▸ **Excerpt provided**
The laser pulses from CALA will be cleaned from pre-pulses by a plasma mirror. At intensities of up to 3x1022 W/cm2 in the case of ATLAS-3000 focused onto diamond-like carbon (DLC) foils mainly proton and carbon ions are accelerated in the radiation-pressure-acceleration (RPA) regime to energies on the order of 100 MeV/amu. The ions’ angular and energy distribution will be characterised with magnetic spectrometers and dose-sensitive area detector stacks and later the 3D-detector developed in C.3.1. The laser-target interaction will also be studied through secondary radiation such as electrons, UV, X- and y-rays.
The laser field will be characterised before and after the interaction via frequency-resolved optical gating. Temporally and spatially resolved interferometry of the interaction region will be used to map the evolution of the plasma, i.e. the process of ion acceleration. Finally, advanced target geometries such as micro-focusing elements and shaped targets will be used to further increase the ion energies. In the ultrafast radiation biology experiments the radiation damage mechanisms of these ions will be investigated. Likewise, the biomedical beamline and radiation therapy depend on the ion beams from LION.
Laser-driven particle acceleration
Laser driven particle acceleration happens on extremely short spatial scales of micrometres to centimetres. The main interest of our research here is the further understanding of different acceleration processes and the development of new technologies for potential applications, including medicine. For instance, we successfully demonstrated extraordinarily collimated proton beams with the aid of nanometer DLC foils and explored it for radiobiological investigations at MPQ. Future developments will be based on our developing laser systems in Garching with increased laser peak power, but also on improved targets which are being developed in-house.
Study of electron dynamics in (over)dense plasmas
Planar Nano-targets such as DLC foil offer unique properties for studying the motion of electrons in dense plasmas. They can form relativistic mirrors or dense electron sheets for generating ultraviolet radiation with sub-fs duration. Most importantly, however, it is the electrons dynamics which determines the functionality and efficiency of ion acceleration with high intensity laser pulses.

(Stored data)
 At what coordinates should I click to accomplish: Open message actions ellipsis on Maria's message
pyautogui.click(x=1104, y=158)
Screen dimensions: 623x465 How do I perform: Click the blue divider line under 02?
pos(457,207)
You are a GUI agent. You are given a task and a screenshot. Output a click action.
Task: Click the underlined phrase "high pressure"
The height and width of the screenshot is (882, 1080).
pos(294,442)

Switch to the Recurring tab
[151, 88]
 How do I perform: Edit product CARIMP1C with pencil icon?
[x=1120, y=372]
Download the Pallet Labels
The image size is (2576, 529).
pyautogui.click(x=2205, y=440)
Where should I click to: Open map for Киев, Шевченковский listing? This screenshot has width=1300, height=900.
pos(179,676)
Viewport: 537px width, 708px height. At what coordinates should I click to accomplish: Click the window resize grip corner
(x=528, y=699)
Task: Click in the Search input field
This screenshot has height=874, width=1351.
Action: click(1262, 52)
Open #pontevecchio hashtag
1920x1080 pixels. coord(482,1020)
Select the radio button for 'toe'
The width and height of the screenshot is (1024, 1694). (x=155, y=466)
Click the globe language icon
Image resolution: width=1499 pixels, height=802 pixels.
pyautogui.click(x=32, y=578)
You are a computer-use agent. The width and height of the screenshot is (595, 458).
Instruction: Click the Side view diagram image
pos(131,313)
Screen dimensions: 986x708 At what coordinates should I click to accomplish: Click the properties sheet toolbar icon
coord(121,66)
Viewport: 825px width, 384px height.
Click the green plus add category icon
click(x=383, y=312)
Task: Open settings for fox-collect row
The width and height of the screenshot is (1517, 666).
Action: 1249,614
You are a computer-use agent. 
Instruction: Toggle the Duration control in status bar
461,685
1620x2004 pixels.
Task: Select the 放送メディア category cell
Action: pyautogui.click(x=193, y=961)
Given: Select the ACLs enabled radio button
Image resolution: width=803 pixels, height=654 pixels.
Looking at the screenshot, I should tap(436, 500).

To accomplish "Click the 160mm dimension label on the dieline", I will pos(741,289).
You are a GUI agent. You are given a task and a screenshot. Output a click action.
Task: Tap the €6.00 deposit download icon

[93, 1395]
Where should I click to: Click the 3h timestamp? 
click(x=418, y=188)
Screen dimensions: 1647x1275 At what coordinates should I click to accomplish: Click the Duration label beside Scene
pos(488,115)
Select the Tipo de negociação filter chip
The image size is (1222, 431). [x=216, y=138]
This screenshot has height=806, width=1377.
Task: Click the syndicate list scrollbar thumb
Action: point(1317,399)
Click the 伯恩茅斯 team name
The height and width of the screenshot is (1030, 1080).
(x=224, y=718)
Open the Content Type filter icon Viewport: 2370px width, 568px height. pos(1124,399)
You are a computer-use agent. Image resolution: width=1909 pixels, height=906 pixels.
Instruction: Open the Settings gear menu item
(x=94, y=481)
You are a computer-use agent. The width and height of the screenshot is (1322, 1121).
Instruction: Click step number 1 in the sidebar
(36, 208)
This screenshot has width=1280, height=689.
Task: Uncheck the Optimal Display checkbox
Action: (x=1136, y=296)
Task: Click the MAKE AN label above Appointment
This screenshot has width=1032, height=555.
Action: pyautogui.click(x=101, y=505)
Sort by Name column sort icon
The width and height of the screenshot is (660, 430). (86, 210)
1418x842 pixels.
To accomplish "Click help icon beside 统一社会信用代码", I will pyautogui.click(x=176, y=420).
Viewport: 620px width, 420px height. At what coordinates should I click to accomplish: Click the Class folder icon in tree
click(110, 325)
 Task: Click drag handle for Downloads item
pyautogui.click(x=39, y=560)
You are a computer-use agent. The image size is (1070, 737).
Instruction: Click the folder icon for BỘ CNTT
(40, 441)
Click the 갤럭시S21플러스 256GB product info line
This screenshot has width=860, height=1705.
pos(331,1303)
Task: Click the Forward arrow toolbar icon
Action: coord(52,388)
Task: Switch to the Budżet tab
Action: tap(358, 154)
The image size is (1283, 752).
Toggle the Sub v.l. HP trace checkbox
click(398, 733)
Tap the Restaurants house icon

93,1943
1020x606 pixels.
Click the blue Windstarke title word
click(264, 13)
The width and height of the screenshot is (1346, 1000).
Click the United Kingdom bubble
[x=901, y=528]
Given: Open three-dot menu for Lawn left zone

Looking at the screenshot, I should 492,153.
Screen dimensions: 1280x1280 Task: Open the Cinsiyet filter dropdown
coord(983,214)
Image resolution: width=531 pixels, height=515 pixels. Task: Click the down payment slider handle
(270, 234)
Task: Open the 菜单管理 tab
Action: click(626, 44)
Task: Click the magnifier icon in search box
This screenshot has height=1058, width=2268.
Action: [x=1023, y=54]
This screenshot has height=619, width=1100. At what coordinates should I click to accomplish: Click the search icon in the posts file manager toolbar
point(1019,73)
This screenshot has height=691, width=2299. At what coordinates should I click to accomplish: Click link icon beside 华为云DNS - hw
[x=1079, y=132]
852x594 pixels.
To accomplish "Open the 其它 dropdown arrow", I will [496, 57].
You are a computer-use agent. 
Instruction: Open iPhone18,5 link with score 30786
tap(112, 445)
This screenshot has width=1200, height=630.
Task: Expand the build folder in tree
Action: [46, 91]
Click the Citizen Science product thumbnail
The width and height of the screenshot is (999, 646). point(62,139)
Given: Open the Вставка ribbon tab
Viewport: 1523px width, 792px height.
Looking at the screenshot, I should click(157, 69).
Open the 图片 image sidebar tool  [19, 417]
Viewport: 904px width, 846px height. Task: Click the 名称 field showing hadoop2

▸ **Your tasks**
1. In the text on laser-driven ion acceleration, what method will be used to characterize the laser field before and after the interaction?
2. Extend the text on laser-driven ion acceleration, picking up right after its final sentence.

▸ **Results of the tasks**
1. Frequency-resolved optical gating.

2.
Development of advanced optical diagnostic methods for relativistic laser plasma physics
Optical diagnostic techniques are essential for a reliable and efficient operation and control of our laser plasma sources. Moreover they also represent powerful tools to shed light onto the underlying physical processes revealing crucial plasma parameters like electron densities with unprecedented accuracy and resolution in space and time. Novel ultrafast time-resolved experimental techniques imaging the plasma evolution are under development as well as focus optimization and monitoring systems. Additionally automated feedback control over relevant laser parameters via auto focusing and alignment should be achieved. Ultimately those techniques will result in improved and more stable ion acceleration, e.g. by better control of the laser contrast at the target via optimized plasma mirrors. Aiming forbiomedical applications online monitoring of the source is a key feature. In addition, those techniques are a step stone for studies in ultrafast interaction of charged particles with (biological) matter.
Fully isolated dense plasmas
The investigation of isolated, levitating targets with extensions similar to the lase focal spot is enabled by Paul-trap technology. It allows detailed studies of the interaction of laser pulses with dense plasmas in a nearly closed system and will provide a unique test ground for the generation of fast particles and radiation.
Particle-in-cell (PIC) simulations are a standard tool in laser plasma physics. We utilize a variety of 1, 2 and 3D codes, including PSC (H. Ruhl) and KLAP (X. Yan).